Text: Elsbeth Hobmeier Fotos: Samuel Trümpy
Die Startnummer 29. Sie brachte ihm Glück, dem Skirennfahrer Bruno Kernen aus dem Berner Oberland, damals am 21. Januar 1983. Er raste in der Ideallinie den Hahnenkamm in Kitzbühel herunter und fuhr mit der besten Zeit aufs Siegerpodest. «Es war ein grosser Tag für mich, der grösste in meiner Sportlerkarriere», blickt er heute zurück. Das Siegerfoto in der Lounge des Hotels Kernen in Schönried zeigt einen strahlenden jungen Mann mit langen Haaren im blauen Rennanzug, der siegestrunken seinen Elan-Ski in die Höhe stemmt. Tempi passati. Heute führt Bruno Kernen der Erste - so wird er im Skizirkus genannt, als Abgrenzung zum jüngeren Namensvetter, der später das Lauberhornrennen gewann - das Familienhotel Kernen sowie das Hotel Des Alpes in Saanenmöser bei Gstaad.
Ein passionierter Jäger. Jetzt ist Ausnahmezeit, Jagdzeit. Jetzt zieht es den passionierten Jäger Bruno Kernen hinaus in die Natur, in die Wälder und auf die Höhen des Saanenlands. «Für mich ist das die schönste Zeit des Jahres» sagt er. Im Morgengrauen schultert er den Rucksack und das Gewehr - eine Bockbüchse mit je einem Lauf für Schrot und Kugel -, hängt den Feldstecher um und zieht los, begleitet von Hugo, dem jagdbegeisterten dreijährigen Borderterrier. Aufmerksam pirscht er durch den Wald. «In dieser Gegend habe ich öfters einen schönen Rehbock gesehen, einen Sechsender - vielleicht habe ich heute Glück», hofft er. Im September, während der Hirsch- und Gemsjagd, hat er mehrere Gemsen geschossen, seit Oktober ist die Rehjagd offen. Doch Jagen ist nicht einfach Schiessen, es heisst vielmehr beobachten, warten, sich in der Natur bewegen, stundenlang marschieren. Das schätzt Bruno Kernen. «Früher bin ich mit der Stoppuhr durch die Gegend gerannt, immer am Trainieren - heute entdecke ich die Stille und die Schönheit der Natur», sagt er.
Brünu, Fredu, Üelu, Johnny, Flavio.

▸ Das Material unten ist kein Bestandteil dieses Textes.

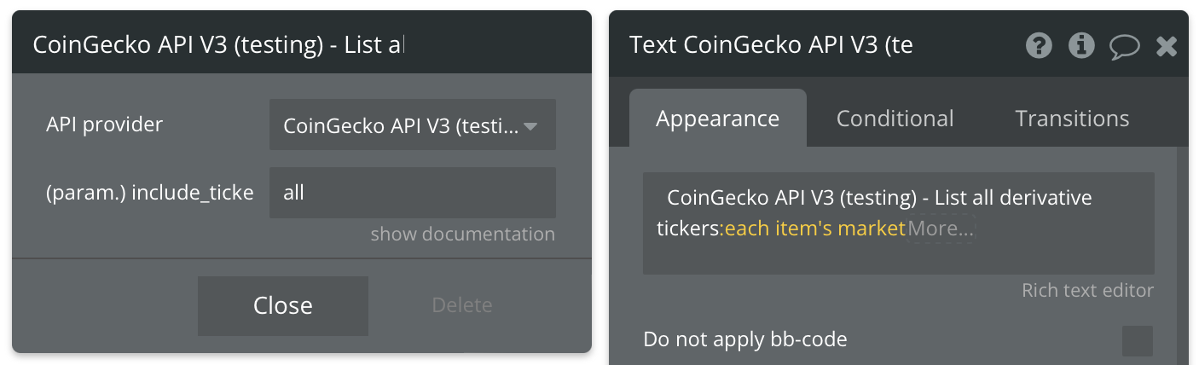Image resolution: width=1199 pixels, height=365 pixels.
Task: Open the comment speech bubble icon
Action: pos(1125,46)
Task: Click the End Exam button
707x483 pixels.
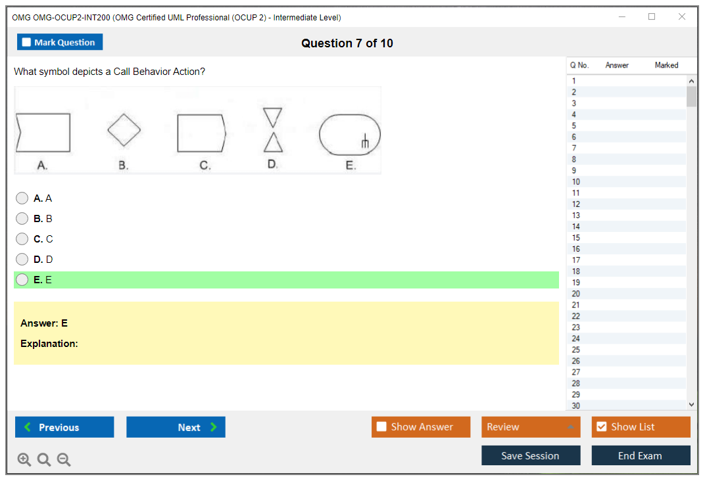Action: click(640, 455)
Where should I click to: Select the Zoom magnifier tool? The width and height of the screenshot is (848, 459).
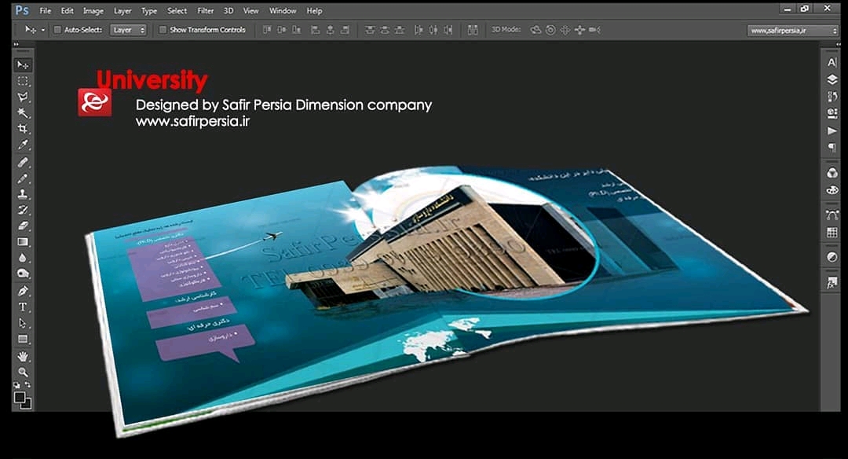coord(23,372)
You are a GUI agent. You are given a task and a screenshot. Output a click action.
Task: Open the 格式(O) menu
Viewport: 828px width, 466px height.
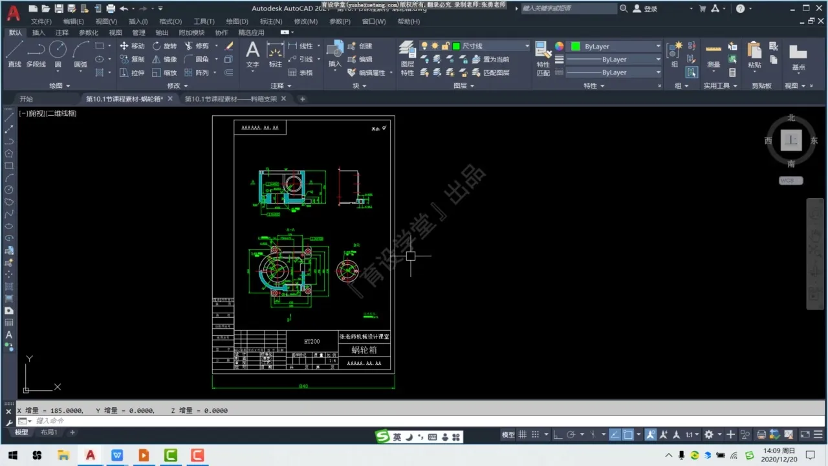point(170,21)
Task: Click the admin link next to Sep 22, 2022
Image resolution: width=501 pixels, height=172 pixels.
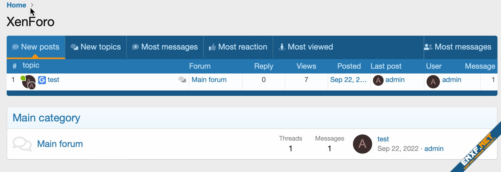Action: (x=434, y=149)
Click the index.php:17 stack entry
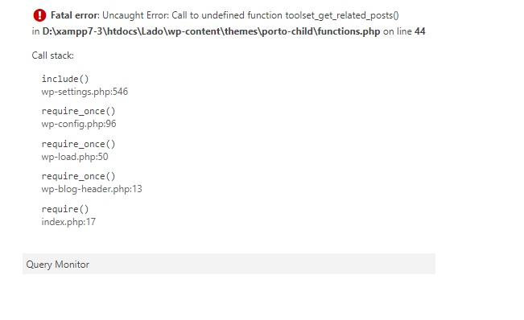Image resolution: width=524 pixels, height=320 pixels. (68, 222)
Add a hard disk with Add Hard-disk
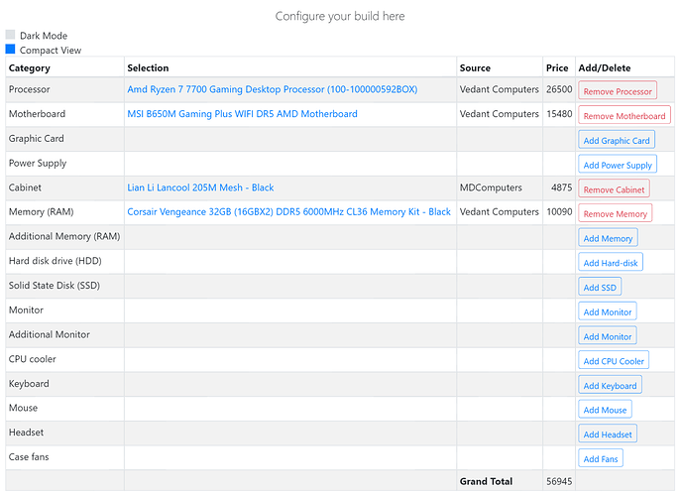680x496 pixels. click(x=610, y=263)
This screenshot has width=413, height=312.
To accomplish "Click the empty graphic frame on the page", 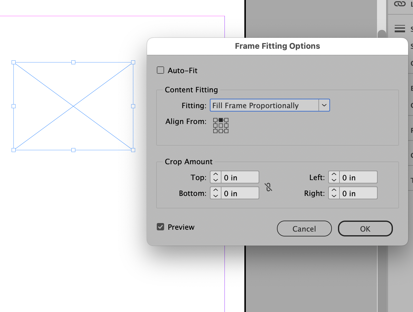I will (x=73, y=106).
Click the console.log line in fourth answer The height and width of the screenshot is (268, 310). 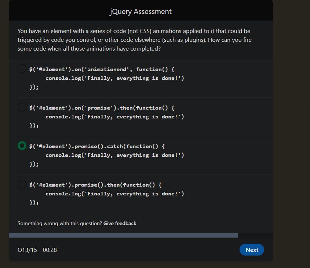(114, 194)
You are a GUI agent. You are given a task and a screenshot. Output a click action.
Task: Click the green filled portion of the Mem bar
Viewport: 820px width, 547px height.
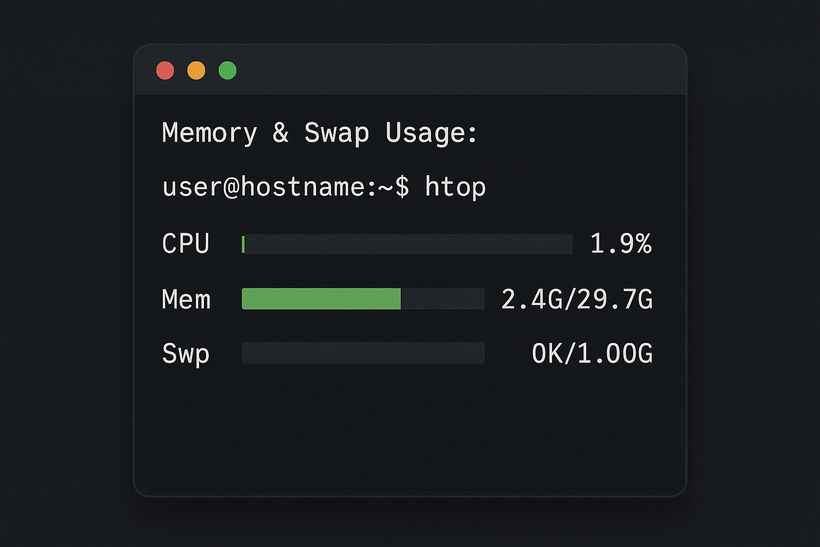[x=321, y=299]
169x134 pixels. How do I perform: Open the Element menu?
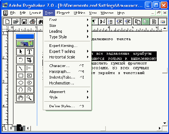[63, 13]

Das Jagen schweisst sie zusammen. «Jägers Gfell» wünschen sie sich am frühen Herbstmorgen, dann streift die Jagdgruppe auf der Suche nach jagdbarem Wild durch die Wälder, begleitet von den Hunden. «Es ist eine schöne Kameradschaft, die weit über die Jagd hinausgeht», sagt «Brünu» Kernen. Schiessen sie ein Tier, wird das gefeiert, schiessen sie keines - so wie heute - ist der Tag genauso schön. Mittags treffen sie sich auf einer Hügelkuppe oben am Hornberg, zünden ein Feuer an, kochen Risotto und braten ein Stück Fleisch, öffnen die eine und andere Flasche, pflegen die Geselligkeit und haben es gut zusammen.
Wir kochen Wild. Ein guter Teil des erlegten Wilds wird in den Gaststuben des Hotels Kernen in Schönried serviert. Es gilt weitherum als eine der besten Adressen für Reh, Gams, Hirsch und Steinbock - «best Pfeffer in the Valley», wissen sogar die internationalen Gäste der Region. «Geniessen Sie in Ruhe, wir kochen Wild», ist das Motto der vielseitigen Speisekarte. Oberstes Gebot: Auf den Teller kommt hier nur einheimisches Wild. Als Pfeffer, Schnitzel, Rücken, Keule, tagtäglich in Perfektion. Dafür bürgt Edwin Griessen, der junge Küchenchef, der bereits bei Kernen gelernt und nach einigen Stationen wieder bei ihm angeheuert hat. Den Pfeffer beizt er zwei Wochen in einem guten Rotwein ein, dann serviert er ihn comme il faut mit den klassischen Beilagen. Ein Highlight ist jeweils das Wildbuffet - dieses Jahr wird es am 20. Oktober und 3. November aufgebaut mit einem ganzen Hirsch- und einem Steinbockrücken als Mittelpunkt.
Du lernst Koch. So beschied einst Vater Kernen dem Buben Bruno. Und weil dieser alles andere als begeistert war, fügte der Papa als Zückerchen bei: «Darfst dann daneben skifahren». So kam es, Bruno Kernen absolvierte die Lehre ohne Murren und brillierte auf der Piste. Doch seinen Sohn Jan will er zu nichts drängen. Aber es könnte sein, dass der heute 25-Jährige, der zurzeit am Hasliberg im Hotel Reuti bei Bruno’s Schwager Hanspeter Wenger an der Hotelréception steht, später einmal als fünfte Generation Kernen die familieneigenen Hotels weiterführt. Die Tochter, eine Profi-Golferin, wohnt und arbeitet in Florida - «mal schauen, ob ihr kleines Mädchen eher Golferin oder Skirennfahrerin wird», sagt der stolze Grossvater, der als Golfer selber auch ein brillantes Handicap 5 vorweisen kann. Vielleicht wird sie ja auch Hotelière. Oder Jägerin.